What Do You Meme?
I can't overstate how tired I am of those Clinton/Sanders memes. You know, the ones that give the candidates fake positions on things like Radiohead or Pokemon, and while making Sanders look cool and Clinton look lame.
I'm tired of them for several reasons. One, neither of these candidates are cool. They're career politicians, old enough to be our grandparents, who have spent their lives considering the intricacies of foreign and domestic policy. There's no way either of them has an opinion on Pokemon.
Two, the meme takes a great idea, which is a side by side comparison of their policies, and turns it into something funny but unimportant. It does not matter which candidate is cooler. Cool won't stop a future war, or fix our economy. Policy will.
So this week, I decided to compare Clinton and Sanders policies on various important issues. It was harder than I thought, because the candidates issue pages contain an incredible amount of issues, each with a heavy amount of text, and specific policy proposals for anything I could think of. I'm one of the biggest political nerds I know, and even I got bogged down in the specifics.
What made it tough to sort through is that there are few substantive differences between the candidates policy proposals. Both want to demilitarize police forces and reign in the excesses of Wall Street. Both want to ensure equal pay for women and ensure that there are federal protections in place for LGBT people. Both support treating drug addiction as a disease, not a crime, and restoring the voting rights act.
If you spend a lot of time looking at the candidates' issues pages (and I did), you'll notice that Clinton and Sanders agree on almost every issues. What they disagree on is how they will get it done. Senator Sanders leans towards using legislation to enshrine his proposals into law, and Secretary Clinton tends to favor executive actions in her policy proposals.
One clear example of this split is how the candidates responded when asked how they would protect the American people from Wall Street. Sanders talked about breaking up the big banks entirely, and Clinton talked about improving Dodd-Frank and strengthening the Consumer Financial Protection Bureau. Sanders favored big, sweeping changes, whereas Clinton argued for more incremental, smaller changes.
Neither approach is perfect, and neither is inherently bad. The problem with executive orders is that they are not enshrined in law the way Congressional bills are. A determined president could easily and legally reverse all the previous executive orders, if they wanted to.

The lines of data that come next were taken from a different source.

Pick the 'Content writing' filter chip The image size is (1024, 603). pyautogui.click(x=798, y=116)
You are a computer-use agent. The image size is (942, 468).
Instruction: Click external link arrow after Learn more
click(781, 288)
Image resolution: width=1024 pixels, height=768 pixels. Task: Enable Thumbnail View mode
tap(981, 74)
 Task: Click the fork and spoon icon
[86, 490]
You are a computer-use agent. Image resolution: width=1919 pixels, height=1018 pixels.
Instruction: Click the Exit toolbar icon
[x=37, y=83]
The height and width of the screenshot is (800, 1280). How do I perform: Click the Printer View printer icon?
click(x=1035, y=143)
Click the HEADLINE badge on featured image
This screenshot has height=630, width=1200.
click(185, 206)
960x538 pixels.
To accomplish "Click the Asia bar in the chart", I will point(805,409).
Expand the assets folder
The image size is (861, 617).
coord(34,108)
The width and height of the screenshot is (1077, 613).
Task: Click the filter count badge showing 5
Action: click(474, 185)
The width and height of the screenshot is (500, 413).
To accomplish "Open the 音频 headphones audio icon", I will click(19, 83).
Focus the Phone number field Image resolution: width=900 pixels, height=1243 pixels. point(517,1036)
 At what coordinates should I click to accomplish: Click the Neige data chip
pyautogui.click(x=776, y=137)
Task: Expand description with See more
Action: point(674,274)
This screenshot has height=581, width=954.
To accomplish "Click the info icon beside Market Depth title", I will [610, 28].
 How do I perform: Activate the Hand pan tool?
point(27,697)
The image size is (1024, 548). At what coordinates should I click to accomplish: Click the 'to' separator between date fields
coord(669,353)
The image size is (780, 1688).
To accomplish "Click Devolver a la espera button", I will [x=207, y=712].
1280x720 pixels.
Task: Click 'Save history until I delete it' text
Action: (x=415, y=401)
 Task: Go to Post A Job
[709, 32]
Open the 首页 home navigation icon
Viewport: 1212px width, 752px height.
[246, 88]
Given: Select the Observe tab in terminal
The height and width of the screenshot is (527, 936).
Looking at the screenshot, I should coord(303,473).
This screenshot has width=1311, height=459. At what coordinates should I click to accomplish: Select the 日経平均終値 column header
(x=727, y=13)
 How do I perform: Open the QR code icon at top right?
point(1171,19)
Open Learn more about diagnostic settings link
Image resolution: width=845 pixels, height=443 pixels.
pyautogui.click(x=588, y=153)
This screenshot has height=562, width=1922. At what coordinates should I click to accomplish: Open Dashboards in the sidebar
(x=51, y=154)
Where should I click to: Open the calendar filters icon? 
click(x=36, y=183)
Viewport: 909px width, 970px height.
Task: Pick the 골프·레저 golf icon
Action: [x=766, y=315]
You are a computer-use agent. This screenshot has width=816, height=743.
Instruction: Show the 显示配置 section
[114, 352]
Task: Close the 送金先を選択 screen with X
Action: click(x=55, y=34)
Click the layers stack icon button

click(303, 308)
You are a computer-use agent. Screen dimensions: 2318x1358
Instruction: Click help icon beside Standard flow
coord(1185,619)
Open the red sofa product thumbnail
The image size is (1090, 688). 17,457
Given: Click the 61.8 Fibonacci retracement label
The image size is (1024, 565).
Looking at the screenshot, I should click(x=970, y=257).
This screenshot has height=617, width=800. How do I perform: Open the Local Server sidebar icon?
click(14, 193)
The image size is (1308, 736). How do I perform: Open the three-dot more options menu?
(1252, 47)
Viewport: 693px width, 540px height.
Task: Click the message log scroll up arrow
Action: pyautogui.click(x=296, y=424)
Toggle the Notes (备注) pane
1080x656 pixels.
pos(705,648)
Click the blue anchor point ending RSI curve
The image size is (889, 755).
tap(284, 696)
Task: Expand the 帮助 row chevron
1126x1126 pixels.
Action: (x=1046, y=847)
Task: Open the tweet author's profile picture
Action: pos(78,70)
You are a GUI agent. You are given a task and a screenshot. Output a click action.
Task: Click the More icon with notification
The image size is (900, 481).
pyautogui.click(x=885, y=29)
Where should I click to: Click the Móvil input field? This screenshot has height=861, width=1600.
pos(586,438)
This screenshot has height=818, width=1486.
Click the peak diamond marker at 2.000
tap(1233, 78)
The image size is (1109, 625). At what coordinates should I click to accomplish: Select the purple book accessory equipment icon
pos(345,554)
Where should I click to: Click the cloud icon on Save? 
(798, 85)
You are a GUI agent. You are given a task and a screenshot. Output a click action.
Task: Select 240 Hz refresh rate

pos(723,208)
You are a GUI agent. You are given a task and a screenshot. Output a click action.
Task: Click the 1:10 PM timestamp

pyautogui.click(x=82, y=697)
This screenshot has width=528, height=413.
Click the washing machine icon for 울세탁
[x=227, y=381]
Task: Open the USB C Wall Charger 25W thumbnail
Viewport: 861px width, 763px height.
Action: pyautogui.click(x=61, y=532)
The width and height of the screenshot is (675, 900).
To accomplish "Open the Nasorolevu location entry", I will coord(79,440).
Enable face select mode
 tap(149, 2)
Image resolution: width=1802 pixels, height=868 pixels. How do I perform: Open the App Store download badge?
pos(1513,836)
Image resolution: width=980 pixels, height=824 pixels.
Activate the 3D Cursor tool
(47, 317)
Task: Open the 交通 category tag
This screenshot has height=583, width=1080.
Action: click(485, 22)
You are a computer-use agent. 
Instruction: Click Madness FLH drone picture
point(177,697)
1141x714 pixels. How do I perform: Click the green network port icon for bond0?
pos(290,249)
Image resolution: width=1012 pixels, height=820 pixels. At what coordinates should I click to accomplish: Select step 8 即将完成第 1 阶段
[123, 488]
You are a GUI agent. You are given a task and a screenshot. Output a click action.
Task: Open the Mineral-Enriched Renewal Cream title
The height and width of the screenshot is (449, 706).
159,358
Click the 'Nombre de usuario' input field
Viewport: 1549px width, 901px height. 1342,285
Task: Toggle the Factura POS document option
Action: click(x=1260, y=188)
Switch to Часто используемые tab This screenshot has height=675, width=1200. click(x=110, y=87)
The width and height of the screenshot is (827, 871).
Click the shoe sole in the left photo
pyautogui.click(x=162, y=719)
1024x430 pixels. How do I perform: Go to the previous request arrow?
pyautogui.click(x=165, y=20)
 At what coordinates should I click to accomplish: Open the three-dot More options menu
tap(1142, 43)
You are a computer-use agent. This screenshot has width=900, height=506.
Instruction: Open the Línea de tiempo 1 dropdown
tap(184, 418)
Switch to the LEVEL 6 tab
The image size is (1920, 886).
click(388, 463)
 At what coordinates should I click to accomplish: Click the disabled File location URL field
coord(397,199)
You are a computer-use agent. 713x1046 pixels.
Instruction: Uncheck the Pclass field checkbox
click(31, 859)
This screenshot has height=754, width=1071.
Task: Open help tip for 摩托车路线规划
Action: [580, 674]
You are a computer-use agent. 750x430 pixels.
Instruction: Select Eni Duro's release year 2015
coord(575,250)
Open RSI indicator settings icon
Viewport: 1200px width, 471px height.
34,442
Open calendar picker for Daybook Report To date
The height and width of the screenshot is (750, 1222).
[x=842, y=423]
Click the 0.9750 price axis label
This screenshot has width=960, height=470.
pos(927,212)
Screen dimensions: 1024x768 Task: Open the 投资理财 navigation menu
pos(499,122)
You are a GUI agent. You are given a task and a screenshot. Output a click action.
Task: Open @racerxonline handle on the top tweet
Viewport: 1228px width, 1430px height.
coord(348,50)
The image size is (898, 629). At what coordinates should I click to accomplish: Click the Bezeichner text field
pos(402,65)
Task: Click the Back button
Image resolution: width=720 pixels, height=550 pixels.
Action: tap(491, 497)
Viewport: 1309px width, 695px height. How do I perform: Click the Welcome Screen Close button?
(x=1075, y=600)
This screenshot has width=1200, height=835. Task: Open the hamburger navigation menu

Bills passed through Congress have staying power, as they're far harder to reverse. But while executive orders can be done quickly and easily, a bill passed through Congress takes far longer, especially given how inactive Congress has been in recent years. We would all love to see bills passed through Congress, but President Obama could barely pass the Affordable Care Act with a Democratic-majority Congress. Can we expect a Republican-controlled Congress to be more effective at passing progressive legislation?
There are policy and procedural differences between the candidates, for sure, and people should absolutely understand those differences in order to make an informed choice. But memes may not be the way to do it, no matter how funny and fictional they might be.